God's immutability is not that of the stone, that has no internal experience, but rather that of the column of mercury, that rises and falls with every change in the temperature of the surrounding atmosphere. When a man bicycling against the wind turns about and goes with the wind instead of going against it, the wind seems to change, though it is blowing just as it was before. The sinner struggles against the wind of prevenient grace until he seems to strike against a stone wall. Regeneration is God's conquest of our wills by his power, and conversion is our beginning to turn round and to work with God rather than against God. Now we move without effort, because we have God at our back; Phil. 2:12, 13—“work out your own salvation ... for it is God who worketh in you.” God has not changed, but we have changed; John 3:8—“The wind bloweth where it will ... so is every one that is born of the Spirit.” Jacob's first wrestling with the Angel was the picture of his lifelong self-will, opposing God; his subsequent wrestling in prayer was the picture of a consecrated will, working with God (Gen. 32:24-28). We seem to conquer God, but he really conquers us. He seems to change, but it is we who change after all.

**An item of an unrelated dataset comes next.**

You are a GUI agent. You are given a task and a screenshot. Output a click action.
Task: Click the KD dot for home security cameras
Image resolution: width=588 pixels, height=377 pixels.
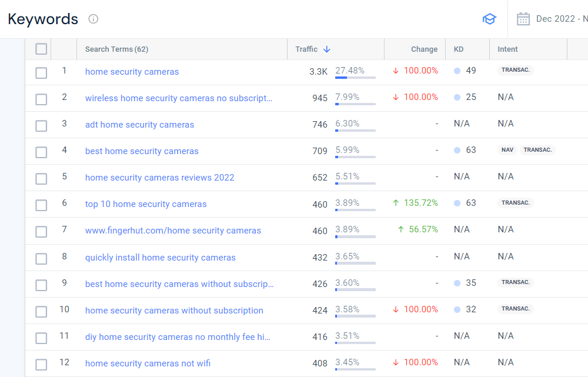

(c) As describing executions, in time, of purposes eternally existing in the mind of God. Immutability must not be confounded with immobility. This would deny all those imperative volitions of God by which he enters into history. The Scriptures assure us that creation, miracles, incarnation, regeneration, are immediate acts of God. Immutability is consistent with constant activity and perfect freedom.

The abolition of the Mosaic dispensation indicates no change in God's plan; it is rather the execution of his plan. Christ's coming and work were no sudden makeshift, to remedy unforeseen defects in the Old Testament scheme: Christ came rather in “the fulness of the time” (Gal. 4:4), to fulfill the “counsel” of God (Acts 2:23). Gen. 8:1—“God remembered Noah” = interposed by special act for Noah's deliverance, showed that he remembered [pg 259]Noah. While we change, God does not. There is no fickleness or inconstancy in him. Where we once found him, there we may find him still, as Jacob did at Bethel (Gen. 35:1, 6, 9). Immutability is a consolation to the faithful, but a terror to God's enemies (Mal. 3:6—“I, Jehovah, change not; therefore ye, O sons of Jacob, are not consumed”; Ps. 7:11—“a God that hath indignation every day”). It is consistent with constant activity in nature and in grace (John 5:17—“My Father worketh even until now, and I work”; Job 23:13, 14—“he is in one mind, and who can turn him?... For he performeth that which is appointed for me: and many such things are with him”). If God's immutability were immobility, we could not worship him, any more than the ancient Greeks were able to worship Fate. Arthur Hugh Clough: “It fortifies my soul to know, That, though I perish, Truth is so: That, howsoe'er I stray and range, Whate'er I do, Thou dost not change. I steadier step when I recall That, if I slip, Thou dost not fall.” On this attribute see Charnock, Attributes, 1:310-362; Dorner, Gesammelte Schriften, 188-377; translated in Bib. Sac., 1879:28-59, 209-223.